You can manually change the shock settings. Wouldn't that have more to do with "ride comfort" then moving the car up and down? Noticed no differences in comfort after moving both ends down about 1 inch and didn't expect to. 
Now its time for some larger wheels and tires. These cars badly need something other then 18" stock wheels. Still waiting for something to start the blood pressure up. 



_Modified by riccone at 8:45 AM 5-12-2005_


----------



## PanEuropean (Nov 3, 2001)

*Re: (riccone)*


_Quote, originally posted by *riccone* »_4. I assume you can't "fool" the computer into a "too low" setting, it has its limits.
5. Can't therefore understand why the "ride comfort" would be changed by moving the car from one to another level within its capabilities.
You can manually change the shock settings. Wouldn't that have more to do with "ride comfort" then moving the car up and down? Noticed no differences in comfort after moving both ends down about 1 inch and didn't expect to.

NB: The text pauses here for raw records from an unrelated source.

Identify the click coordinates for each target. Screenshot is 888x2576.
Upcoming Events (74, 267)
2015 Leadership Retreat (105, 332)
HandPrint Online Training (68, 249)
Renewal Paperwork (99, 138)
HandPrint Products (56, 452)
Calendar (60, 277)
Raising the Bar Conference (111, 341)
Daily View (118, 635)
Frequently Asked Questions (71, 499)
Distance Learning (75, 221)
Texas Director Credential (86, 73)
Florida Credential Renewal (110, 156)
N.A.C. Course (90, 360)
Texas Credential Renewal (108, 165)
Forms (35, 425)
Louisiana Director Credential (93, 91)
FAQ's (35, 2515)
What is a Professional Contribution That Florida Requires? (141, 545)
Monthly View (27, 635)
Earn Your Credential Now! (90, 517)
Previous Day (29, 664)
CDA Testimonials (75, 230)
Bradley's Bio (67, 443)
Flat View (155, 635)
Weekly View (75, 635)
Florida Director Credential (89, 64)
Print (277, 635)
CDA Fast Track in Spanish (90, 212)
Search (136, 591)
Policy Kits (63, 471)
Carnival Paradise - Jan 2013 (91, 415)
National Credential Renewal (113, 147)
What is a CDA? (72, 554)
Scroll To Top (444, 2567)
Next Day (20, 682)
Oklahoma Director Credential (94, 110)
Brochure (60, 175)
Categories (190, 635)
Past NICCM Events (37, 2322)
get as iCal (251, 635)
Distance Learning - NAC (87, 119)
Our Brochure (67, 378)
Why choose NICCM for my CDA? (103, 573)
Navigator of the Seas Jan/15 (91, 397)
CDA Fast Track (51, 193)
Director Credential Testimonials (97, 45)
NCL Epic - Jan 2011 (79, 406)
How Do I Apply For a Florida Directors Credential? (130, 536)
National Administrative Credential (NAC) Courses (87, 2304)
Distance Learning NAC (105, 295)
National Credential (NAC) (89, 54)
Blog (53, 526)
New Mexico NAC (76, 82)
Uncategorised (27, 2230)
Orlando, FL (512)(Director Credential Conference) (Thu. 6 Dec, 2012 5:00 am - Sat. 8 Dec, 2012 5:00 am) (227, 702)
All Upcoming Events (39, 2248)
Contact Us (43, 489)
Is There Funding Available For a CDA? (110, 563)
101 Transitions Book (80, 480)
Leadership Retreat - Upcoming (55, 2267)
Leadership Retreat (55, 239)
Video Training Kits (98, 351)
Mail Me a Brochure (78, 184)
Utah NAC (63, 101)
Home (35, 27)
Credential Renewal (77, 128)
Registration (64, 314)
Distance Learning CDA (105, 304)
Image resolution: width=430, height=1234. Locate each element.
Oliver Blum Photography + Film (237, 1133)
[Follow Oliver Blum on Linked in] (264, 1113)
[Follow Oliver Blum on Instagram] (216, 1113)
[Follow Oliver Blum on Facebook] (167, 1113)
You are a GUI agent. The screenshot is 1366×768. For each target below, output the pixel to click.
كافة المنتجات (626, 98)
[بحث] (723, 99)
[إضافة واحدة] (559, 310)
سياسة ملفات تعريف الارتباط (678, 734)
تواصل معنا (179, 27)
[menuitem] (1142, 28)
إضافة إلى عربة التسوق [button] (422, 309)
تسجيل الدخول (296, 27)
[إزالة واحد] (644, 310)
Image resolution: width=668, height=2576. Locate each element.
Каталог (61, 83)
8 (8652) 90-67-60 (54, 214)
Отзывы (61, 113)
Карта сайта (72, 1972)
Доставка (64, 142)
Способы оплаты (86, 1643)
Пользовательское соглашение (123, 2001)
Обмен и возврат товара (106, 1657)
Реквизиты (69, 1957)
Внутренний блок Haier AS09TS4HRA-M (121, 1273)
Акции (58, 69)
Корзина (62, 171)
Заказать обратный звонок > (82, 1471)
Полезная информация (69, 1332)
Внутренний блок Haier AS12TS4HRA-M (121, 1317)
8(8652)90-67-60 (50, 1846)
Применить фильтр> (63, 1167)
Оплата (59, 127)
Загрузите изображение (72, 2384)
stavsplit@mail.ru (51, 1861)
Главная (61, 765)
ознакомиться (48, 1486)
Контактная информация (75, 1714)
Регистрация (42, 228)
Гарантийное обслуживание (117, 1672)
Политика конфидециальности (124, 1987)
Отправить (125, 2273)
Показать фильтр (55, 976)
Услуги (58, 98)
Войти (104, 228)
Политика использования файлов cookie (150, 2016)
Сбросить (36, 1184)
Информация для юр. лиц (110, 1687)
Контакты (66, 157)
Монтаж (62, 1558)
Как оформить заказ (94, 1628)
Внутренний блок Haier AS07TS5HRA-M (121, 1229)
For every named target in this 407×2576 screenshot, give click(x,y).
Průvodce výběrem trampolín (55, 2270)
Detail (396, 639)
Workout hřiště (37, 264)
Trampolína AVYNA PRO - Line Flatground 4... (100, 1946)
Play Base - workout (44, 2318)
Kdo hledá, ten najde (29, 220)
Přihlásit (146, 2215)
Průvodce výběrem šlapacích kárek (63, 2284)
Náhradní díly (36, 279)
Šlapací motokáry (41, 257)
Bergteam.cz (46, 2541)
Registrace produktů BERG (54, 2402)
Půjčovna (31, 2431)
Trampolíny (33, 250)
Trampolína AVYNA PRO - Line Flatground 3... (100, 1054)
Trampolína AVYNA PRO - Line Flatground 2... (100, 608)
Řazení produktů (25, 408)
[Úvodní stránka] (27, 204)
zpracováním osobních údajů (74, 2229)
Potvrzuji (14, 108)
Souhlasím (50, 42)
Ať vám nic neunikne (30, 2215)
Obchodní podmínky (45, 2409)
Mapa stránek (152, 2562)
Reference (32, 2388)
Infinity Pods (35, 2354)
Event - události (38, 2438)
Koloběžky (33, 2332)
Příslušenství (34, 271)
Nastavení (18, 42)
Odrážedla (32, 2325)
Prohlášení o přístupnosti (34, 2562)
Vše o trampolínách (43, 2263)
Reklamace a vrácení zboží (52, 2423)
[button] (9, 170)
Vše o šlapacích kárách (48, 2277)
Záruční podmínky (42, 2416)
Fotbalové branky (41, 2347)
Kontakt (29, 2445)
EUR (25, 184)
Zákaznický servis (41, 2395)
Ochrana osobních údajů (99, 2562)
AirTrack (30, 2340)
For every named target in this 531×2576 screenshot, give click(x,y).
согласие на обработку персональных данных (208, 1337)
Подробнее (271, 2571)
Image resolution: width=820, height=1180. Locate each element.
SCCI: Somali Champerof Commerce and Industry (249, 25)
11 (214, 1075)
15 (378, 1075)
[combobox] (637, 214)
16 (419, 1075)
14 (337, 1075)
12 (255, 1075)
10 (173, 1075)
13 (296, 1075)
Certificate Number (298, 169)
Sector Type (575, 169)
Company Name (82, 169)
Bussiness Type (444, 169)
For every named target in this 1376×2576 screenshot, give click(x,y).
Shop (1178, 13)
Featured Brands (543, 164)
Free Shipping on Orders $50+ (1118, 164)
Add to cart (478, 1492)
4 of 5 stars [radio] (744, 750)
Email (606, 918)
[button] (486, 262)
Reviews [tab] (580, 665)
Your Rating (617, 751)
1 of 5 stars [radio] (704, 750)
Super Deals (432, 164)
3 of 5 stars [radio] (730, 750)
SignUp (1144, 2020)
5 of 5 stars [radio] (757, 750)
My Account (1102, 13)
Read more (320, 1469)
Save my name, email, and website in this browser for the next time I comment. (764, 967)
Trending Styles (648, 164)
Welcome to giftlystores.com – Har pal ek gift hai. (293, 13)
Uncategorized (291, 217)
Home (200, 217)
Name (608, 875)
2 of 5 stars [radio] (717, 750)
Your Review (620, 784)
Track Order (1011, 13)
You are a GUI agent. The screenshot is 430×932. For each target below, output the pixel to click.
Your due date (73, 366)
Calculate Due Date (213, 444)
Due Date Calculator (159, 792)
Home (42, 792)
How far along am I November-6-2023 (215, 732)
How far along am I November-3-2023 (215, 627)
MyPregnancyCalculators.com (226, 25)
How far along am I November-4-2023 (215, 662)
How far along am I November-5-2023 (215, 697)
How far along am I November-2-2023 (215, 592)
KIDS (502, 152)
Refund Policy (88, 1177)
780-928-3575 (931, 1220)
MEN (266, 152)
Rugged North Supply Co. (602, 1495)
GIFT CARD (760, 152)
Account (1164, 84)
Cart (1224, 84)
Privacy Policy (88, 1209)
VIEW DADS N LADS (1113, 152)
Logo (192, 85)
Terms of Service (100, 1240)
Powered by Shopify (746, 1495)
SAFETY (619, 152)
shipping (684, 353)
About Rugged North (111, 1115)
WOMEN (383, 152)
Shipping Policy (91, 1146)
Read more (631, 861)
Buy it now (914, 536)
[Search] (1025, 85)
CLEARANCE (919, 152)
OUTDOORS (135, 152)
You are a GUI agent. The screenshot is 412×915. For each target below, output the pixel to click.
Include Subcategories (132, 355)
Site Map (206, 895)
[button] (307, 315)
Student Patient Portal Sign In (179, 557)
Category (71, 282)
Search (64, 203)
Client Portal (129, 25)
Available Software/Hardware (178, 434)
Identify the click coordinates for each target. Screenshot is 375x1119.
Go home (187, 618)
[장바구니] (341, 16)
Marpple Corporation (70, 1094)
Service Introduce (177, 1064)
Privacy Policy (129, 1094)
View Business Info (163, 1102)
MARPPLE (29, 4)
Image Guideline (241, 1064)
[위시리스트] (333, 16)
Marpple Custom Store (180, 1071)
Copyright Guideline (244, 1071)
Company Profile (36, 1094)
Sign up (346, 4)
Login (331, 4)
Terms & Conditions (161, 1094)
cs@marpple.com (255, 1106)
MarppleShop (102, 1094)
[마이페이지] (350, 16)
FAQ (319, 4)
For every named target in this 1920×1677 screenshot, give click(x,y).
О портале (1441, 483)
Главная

All of the above depends on *HOW *you change the ride height. If you change it the proper way - by changing the numbers in the coding of the controller that indicate the amount of offset desired from nominal - then ride comfort should not be affected. If you change ride height by deliberately entering incorrect values during the adaptation process - then ride comfort will be compromised.


----------



## marcelito (Nov 17, 2004)

*Re: (PanEuropean)*

Hi Michael;
I have tried to lower my ride height on my 2004 phaeton with the info you posted on:Ross-Tech: Suspension Level Control Calibration. we have tried with the VAGCOM to input the values that are on the above link. However every time we put the info the values go back to the North American settings. What are the codes to lower the suspension to European specs and what is it that I do wrong.
thanks.


----------



## PanEuropean (Nov 3, 2001)

*Re: (marcelito)*

Hi Marcel:
Have a look at the information that is contained in these two threads - they are the most 'up to date':
Lowering the Car (Adjusting default suspension height)
....Coding the suspension control module (Additional information about lowering the car)
I didn't post the information on the Ross-Tech website - that was posted by some other people, long before I arrived on the scene. Those instructions, which advocate a method of "cheating and fooling the controller", have since been superceded - as far as Phaetons are concerned - by the proper method of recalibration that we have developed here in this forum.
Be aware that if you change the suspension height, wheel alignment WILL change. That is a mathematical fact. For that reason, it is recommended that you get the alignment of all 4 wheels checked at your dealer after you make any changes to ride height. 
Also - have a quick look at this thread, which describes our 'tech day' at the get-together: Phaeton Owner GTG in Auburn Hills, MI - April 23 and 24, 2005. There is some good information about suspension adjustments there.
Michael


----------



## streetsounds (Jun 28, 2003)

*Re: Let's talk about ride height (PanEuropean)*


_Quote, originally posted by *PanEuropean* »_€1,400, which is USD $ 1,800 at today's rates.









Worth it?


----------



## PanEuropean (Nov 3, 2001)

*Re: Let's talk about ride height (streetsounds)*


_Quote, originally posted by *streetsounds* »_Worth it?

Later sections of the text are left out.